The copy must run from the line containing "Toggle the highlighted blue map-type button" through the final line of the records, both included, exactly as written. It should contain no pictures.

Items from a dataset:
=-=-=-=-=

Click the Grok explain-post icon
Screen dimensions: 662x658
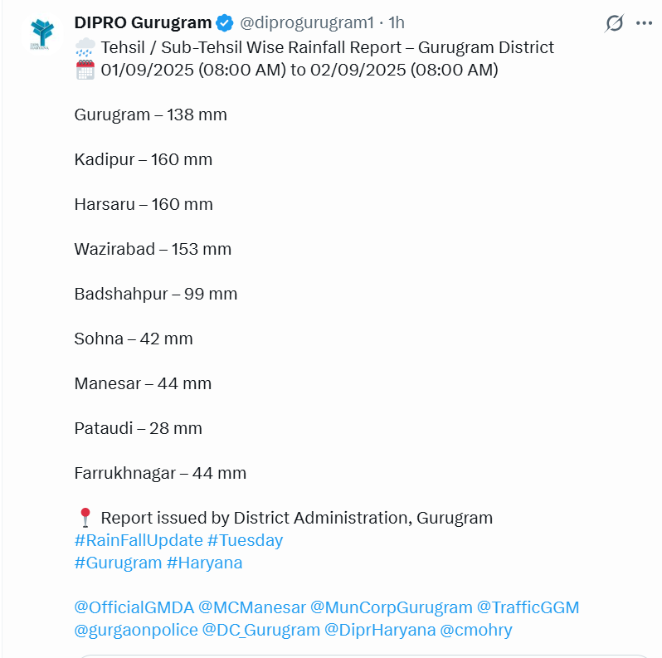coord(614,23)
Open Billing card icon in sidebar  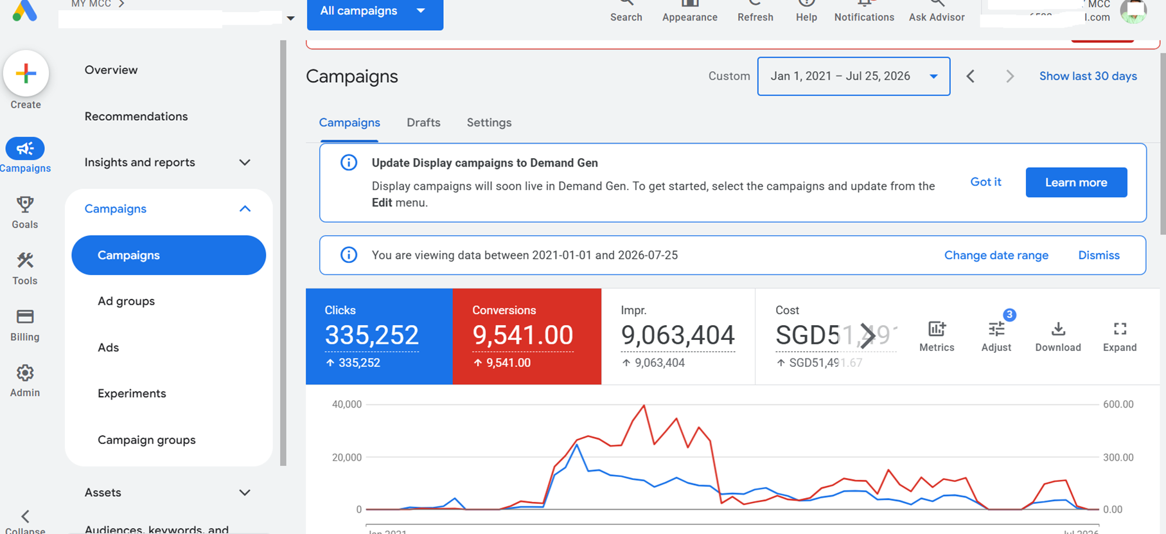pyautogui.click(x=25, y=316)

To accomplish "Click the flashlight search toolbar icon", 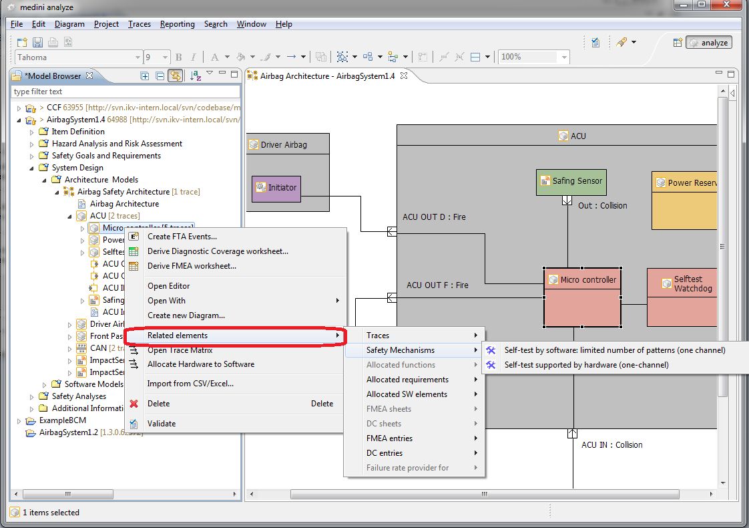I will coord(621,42).
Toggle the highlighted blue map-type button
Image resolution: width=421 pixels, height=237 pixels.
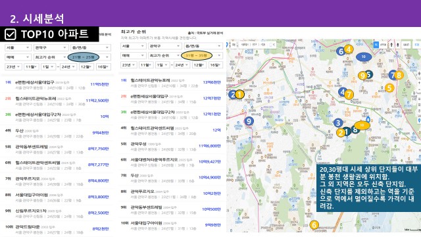pyautogui.click(x=376, y=45)
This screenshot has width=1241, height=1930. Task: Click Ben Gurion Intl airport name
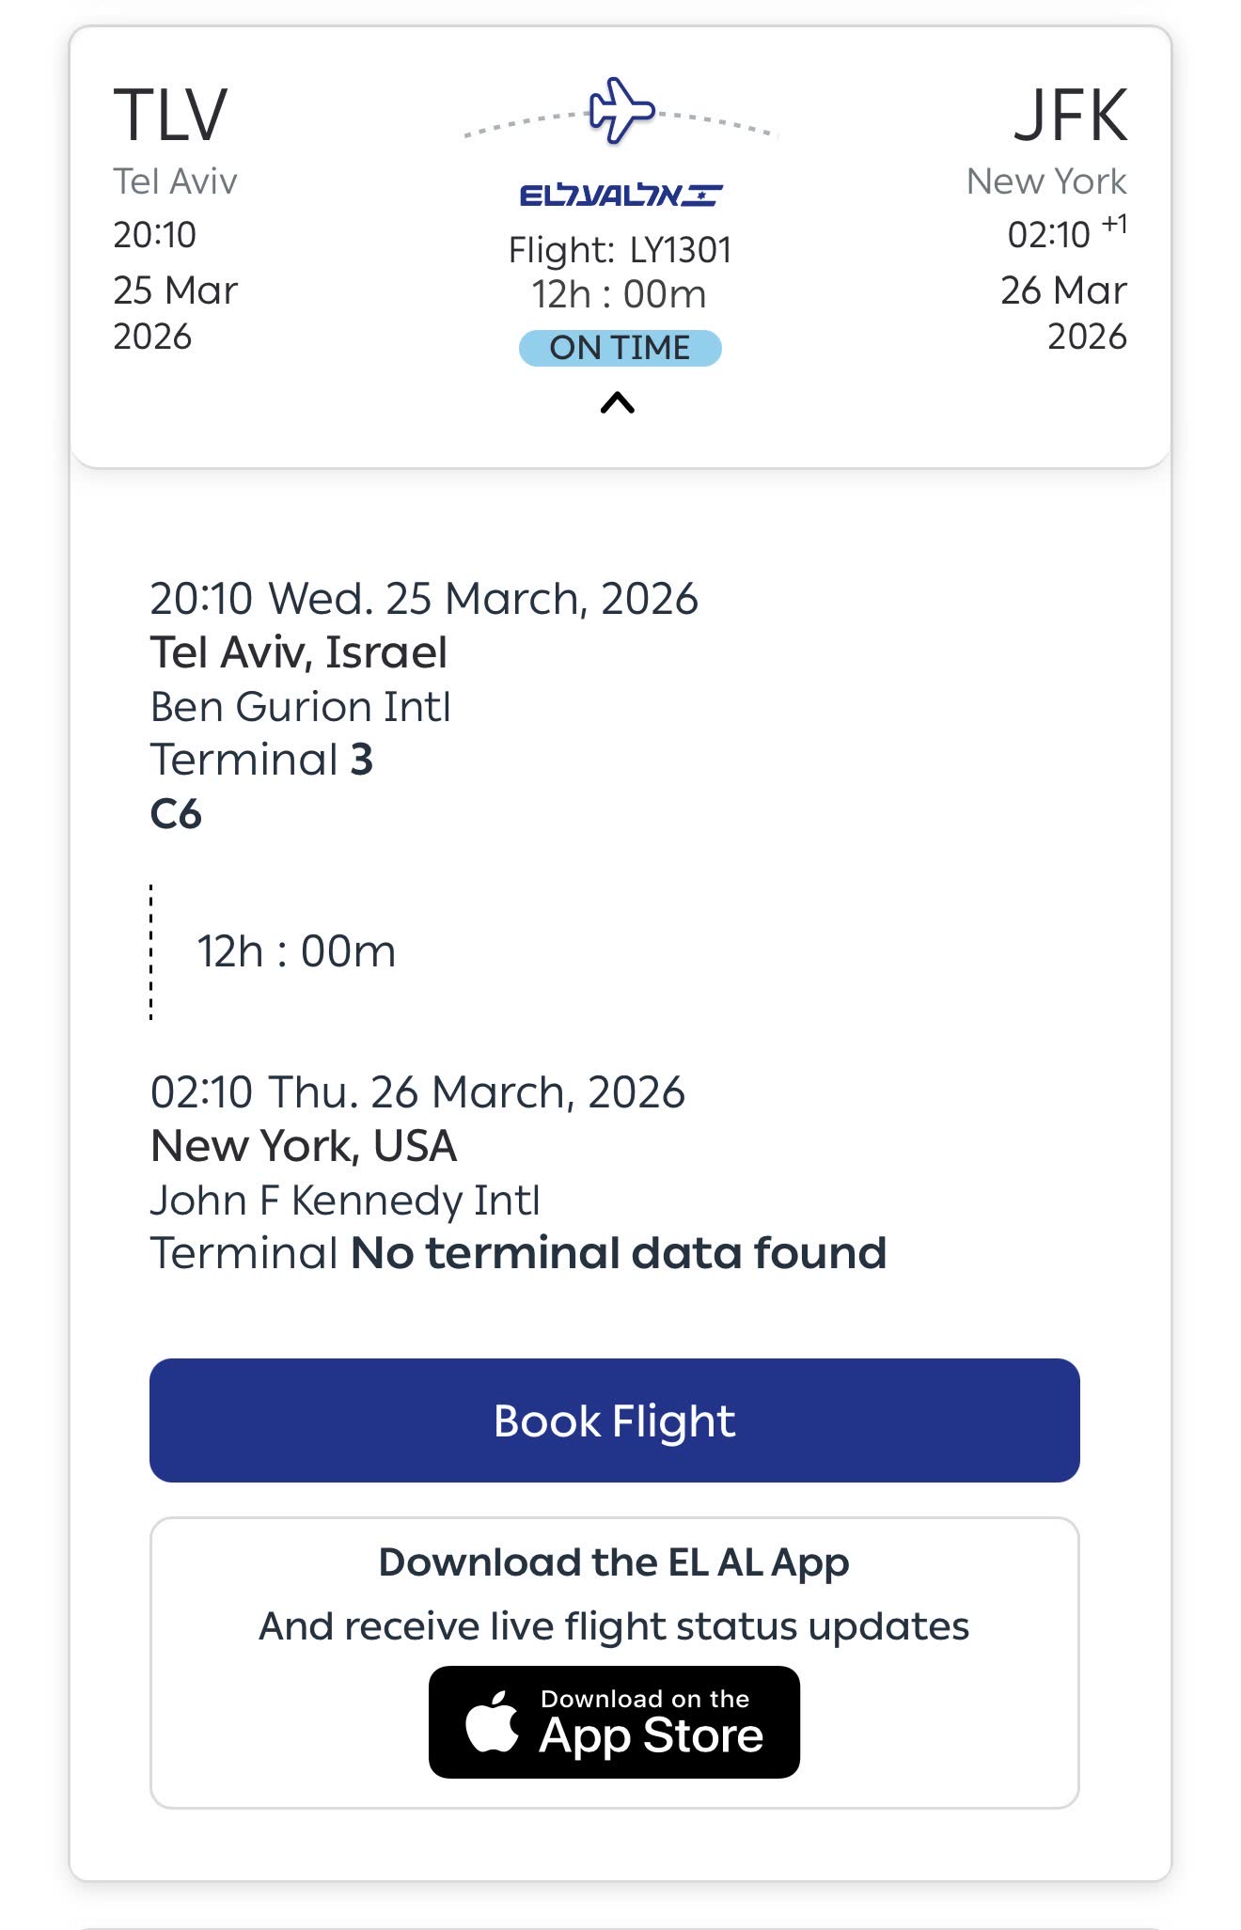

=-=-=-=-=

ANSWER TO THIS EXERCISE:
Toggle the highlighted blue map-type button
Image resolution: width=421 pixels, height=237 pixels.
pyautogui.click(x=376, y=45)
This screenshot has width=1241, height=1930. Task: Click Ben Gurion Intl airport name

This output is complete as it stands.